Altro tipo, Tevez. Come Vucinic, considera l’area un dovere e non un piacere. Nella Juventus, poi, son proprio loro, i centravanti, ad aprire la porta ai Vidal di turno. Questa volta, Pogba l’ha aperta a Tevez. E visto che siamo in tema di «nove», occhio a Gabbiadini: ne incarna la versione moderna, come ha dimostrato in quel fior di tunnel al manesco Chiellini. Rimane Balotelli: rare briciole, lui che dovrebbe essere la torta. Al Bentegodi ha dimostrato di soffrire più gli applausi che i buuu, i quali, viceversa, lo stimolano. Giro l’idea ai tifosi non milanisti: ci pensino su.
Il Milan era andato in vantaggio con Poli. L’alibi del martedì olandese non regge. Bravo Allegri a infischiarsene. Il Verona di Mandorlini ha pagato, all’inizio, l’impatto. Piano piano, si è sciolto. Questione di gambe (Martinho, Jorginho) e di testa: Toni, appunto. La Sampdoria di Delio Rossi veniva da due successi su due, con i campioni. Non ha offerto le brecce che elargì la Lazio, in Supercoppa. Pogba si è ficcato nel labirinto, dove lo aspettavano Pirlo e Vidal. Ma che azione, l’azione del gol.

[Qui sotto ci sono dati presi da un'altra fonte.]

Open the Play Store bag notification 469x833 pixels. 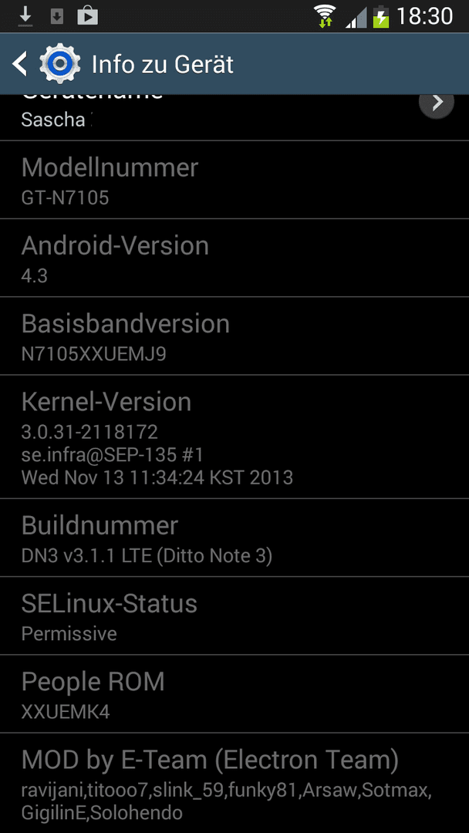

Lenta, pasticciona e monotona, la Juventus. Che però ha sempre governato l’ordalia e ribadito la sua diversità nella «fase di non possesso» (Dio mi perdoni). Di Conte, mi hanno sorpreso i cambi: due soli, ed entrambi al 92’. Per adesso, insomma, nulla di nuovo: sotto il sole o sotto la pioggia.
Si.
Sottoscrivo.
Vucinic…genio e sregolatezza. Io me lo terrei stretto, è uno dei pochi giocatori di classe della Juve insieme a Pirlo e Buffon. Certo, se migliorasse in fase realizzativa sarebbe da almeno 15 gol a campionato. però, è anche vero che nel gioco di Conte si sacrifica e gioca molto per la squadra, rendendo inoffensiva anche la fase di costruzione degli avversari abbastanza spesso.

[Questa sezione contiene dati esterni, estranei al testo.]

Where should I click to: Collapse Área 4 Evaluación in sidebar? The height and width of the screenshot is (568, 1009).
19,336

Si, i soldatini, quelli che lottano con determinazione fino alla fine, come i Giaccherini (non capirei il Giovinco della situazione però), sono coloro che fanno vincere le grandi squadre, anzi, la Juventus. E’ stato così e sarà ancora così. Ma provando a fare un giochetto, chiedo, semplicemente: senza il poeta incostante e instabile di testa e con un altro attaccante al suo posto (magari con caratteristiche diverse), avremmo vinto due scudetti di fila e due supercoppe?
Infatti, Bilbao, la sfida è improponibile, ho premesso che avrei scelto solo sotto la minaccia di una pistola, ma potrei fare l’esempio di giocatori come Padovano o Ravanelli, che non avevano i piedi del poeta (perchè i piedi, il poeta, ce li ha e questo mi fa incazzare ancora di piu’) ma io li preferisco, tutta la vita.

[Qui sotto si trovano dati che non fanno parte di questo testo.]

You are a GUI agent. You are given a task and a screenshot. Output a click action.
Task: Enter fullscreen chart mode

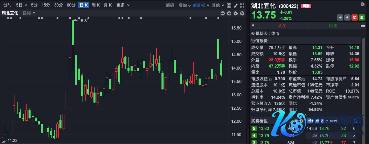coord(242,5)
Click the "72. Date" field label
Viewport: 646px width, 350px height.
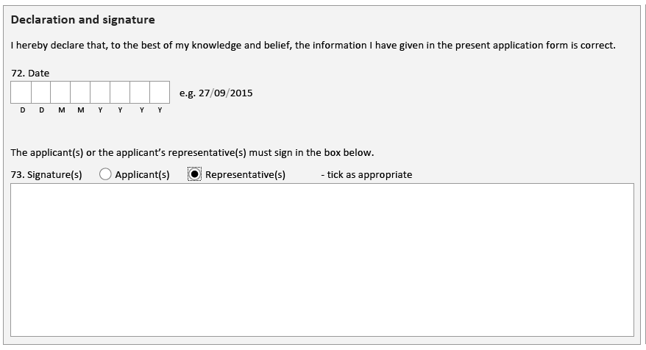point(30,74)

Nell’improbabile ed improponibile sfida tra il tavolino e l’infradito stò con Axl, visto che considero da sempre Mirko come un calciatore antistoricamente juventino.
È evidente che tra i due il montenegrino sia più forte e sappia essere più decisivo, ad ogni anno bisestile, di Giovinco ma non siamo noi quelli che s’inorgogliscono al termine “soldatini” per via della grinta e della capacità di lottare fino alla fine? Le uniche eccezioni le facciamo, storicamente per dei fuoriclasse conclamati…non per degli umorali. Quelli li lasciamo di solito ai pisciatombe prescritti che di fatto si sono strappati i capelli per la perdita di fantantonio e che notoriamente s’intendono di calcio…
Povero me. E povero poeta.
No, Mac, io, ogni volta che inizia una partita, spero sempre che il poeta mi smentisca. Pero’ non sono io quello che ha un debito di gioco :-)))
Lex, ce l’hai il conto corrente a posto o devo chiamare in causa i borselli di Leoncini?!?!
Alex, qualcun’altro ha detto anche …”Non tutto quello che si puo’ contare conta e non tutto quello che conta si puo’ contare.